His book, Norman Kings of Sicily and the Rise of the Anti-Islamic Critique: Baptized Sultans, examines a crucial component in the rise of anti-Islamic sentiment in Latin Europe. The text demonstrates how Christian rulers of Sicily used Muslim personnel and co-opted and redeployed Islamic cultural tropes and administrative techniques to project their authority over the Island of Sicily in the 11th and 12th centuries. Baptized Sultans shows that neither the use of Muslim soldiers and administrators nor the adoption of Islamic cultural elements were controversial in the 11th and 12th centuries, but that starting around 1200 the enemies of the Sicilian crown increasingly used Sicilian Muslims to demonize Sicilian rulers. He has also published articles on the First Crusade, examining how interactions between Normans and Muslims in Southern Italy and Sicily informed southern Italian behavior during the Crusades and how early accounts of the crusade were rewritten to erase this southern Italian perspective.
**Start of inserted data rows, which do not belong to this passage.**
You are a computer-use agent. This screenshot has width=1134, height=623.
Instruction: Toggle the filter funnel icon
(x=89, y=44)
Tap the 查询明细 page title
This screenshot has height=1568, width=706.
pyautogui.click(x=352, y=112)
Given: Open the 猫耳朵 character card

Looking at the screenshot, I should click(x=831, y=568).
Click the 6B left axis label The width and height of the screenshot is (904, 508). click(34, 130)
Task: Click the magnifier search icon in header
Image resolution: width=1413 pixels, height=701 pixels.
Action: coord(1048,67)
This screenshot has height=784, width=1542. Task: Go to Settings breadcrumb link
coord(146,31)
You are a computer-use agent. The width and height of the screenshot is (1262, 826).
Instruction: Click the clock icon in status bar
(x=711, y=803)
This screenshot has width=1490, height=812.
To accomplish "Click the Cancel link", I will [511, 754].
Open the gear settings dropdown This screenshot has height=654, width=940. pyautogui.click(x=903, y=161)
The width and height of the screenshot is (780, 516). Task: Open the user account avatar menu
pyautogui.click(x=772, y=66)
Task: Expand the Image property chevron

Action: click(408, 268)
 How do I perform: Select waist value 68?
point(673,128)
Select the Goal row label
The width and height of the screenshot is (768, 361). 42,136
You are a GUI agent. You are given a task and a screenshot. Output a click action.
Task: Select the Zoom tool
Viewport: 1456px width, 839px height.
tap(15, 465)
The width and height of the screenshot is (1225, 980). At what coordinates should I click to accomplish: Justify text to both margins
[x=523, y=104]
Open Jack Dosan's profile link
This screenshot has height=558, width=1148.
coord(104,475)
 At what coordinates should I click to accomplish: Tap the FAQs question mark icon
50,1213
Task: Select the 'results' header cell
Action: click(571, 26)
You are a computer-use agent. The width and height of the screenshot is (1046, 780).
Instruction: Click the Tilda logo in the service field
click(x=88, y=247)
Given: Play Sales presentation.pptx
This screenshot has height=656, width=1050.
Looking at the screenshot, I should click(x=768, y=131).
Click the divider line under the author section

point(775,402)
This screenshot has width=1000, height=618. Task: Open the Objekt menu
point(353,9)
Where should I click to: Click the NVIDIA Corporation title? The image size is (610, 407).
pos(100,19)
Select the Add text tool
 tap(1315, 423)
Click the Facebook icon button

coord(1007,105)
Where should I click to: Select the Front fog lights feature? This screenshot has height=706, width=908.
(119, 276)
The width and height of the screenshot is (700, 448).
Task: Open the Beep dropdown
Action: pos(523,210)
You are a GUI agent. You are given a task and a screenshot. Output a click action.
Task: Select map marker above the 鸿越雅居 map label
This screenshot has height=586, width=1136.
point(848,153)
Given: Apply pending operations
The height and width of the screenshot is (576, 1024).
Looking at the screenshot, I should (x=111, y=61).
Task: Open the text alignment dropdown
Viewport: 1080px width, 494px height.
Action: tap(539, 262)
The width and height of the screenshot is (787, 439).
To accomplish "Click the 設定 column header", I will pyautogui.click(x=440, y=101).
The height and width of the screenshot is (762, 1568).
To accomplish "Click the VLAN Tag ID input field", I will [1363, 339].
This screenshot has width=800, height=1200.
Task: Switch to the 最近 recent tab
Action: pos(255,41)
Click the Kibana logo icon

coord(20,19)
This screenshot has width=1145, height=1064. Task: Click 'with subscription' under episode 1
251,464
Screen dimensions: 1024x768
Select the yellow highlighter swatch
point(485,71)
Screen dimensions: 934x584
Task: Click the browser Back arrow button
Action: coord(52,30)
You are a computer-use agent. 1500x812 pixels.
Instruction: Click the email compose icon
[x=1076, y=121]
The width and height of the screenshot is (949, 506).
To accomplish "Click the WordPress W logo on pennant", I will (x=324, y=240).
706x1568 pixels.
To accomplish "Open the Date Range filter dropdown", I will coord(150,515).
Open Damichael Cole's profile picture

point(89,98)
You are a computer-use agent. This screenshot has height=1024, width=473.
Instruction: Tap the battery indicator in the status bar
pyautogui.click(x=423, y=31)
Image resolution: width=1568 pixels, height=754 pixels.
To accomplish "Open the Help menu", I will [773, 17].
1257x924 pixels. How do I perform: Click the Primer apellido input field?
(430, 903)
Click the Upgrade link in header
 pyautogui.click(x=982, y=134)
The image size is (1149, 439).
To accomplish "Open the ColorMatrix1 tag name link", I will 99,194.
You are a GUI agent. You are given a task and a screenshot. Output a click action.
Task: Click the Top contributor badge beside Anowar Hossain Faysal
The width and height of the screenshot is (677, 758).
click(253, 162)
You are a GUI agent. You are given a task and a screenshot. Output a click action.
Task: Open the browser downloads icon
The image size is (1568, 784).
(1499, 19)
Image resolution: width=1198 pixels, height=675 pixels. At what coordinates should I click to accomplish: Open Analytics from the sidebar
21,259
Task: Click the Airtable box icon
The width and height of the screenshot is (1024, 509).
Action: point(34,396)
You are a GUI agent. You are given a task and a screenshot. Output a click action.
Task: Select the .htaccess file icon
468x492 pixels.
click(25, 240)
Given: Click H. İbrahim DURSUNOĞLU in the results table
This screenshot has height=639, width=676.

He offers a range of courses on various topics in the medieval world, including three sequential surveys covering the medieval European world from 400 to 1650. He teaches several specialized colloquia on topics such as the notion of race in medieval Europe, medieval concepts of magic and the supernatural, and the idea of religious violence in the Islamo-Christian Tradition. He also teaches a seminar on violence and memory in the high Middle Ages, and a first-year seminar titled Reacting to the Past.
Birk is a recipient of the 2012 Rome Prize and the 2019 Smith College Teaching Award. He is also a member of the Middle East Studies faculty and the director of the newly initiated Humanities and Social Science Research Labs.
"Crucible of Faith: Fitna in the Travels of Ibn Jubayr" in Rethinking Norman Italy: Studies in honor of Graham Loud, Manchester University Press, 2021.
Norman Kings of Sicily and the Rise of the Anti-Islamic Critique: Baptized Sultans, Palgrave Macmillan, 2017.
“Imagining the Enemy: Southern Italian Perception of Muslims in the Wake of the First Crusade,” in Just Wars, Holy Wars, and Jihads: Christian, Jewish, Muslim Encounters and Exchanges, Oxford University Press, 2012.
“The Betrayal of Antioch: Narratives of Conversion and Conquest During the First Crusade,” in Journal of Medieval and Early Modern Studies, 2011, Volume 41, no. 3: 463–485.
Translations of portions of Ibn Jubayr's travels to Sicily, in Medieval Italy: Texts in Translation, edited by Katherine L Jansen, et. al. University of Pennsylvania Press, 2009.
“Borderlands and Borderlines: Narrating the Past in Twelfth-Century Sicily,” in Multicultural Europe and Cultural Exchange in the MIddle Ages and Renaissance, edited by James P. Helfers. Brepols Publishers: 2005.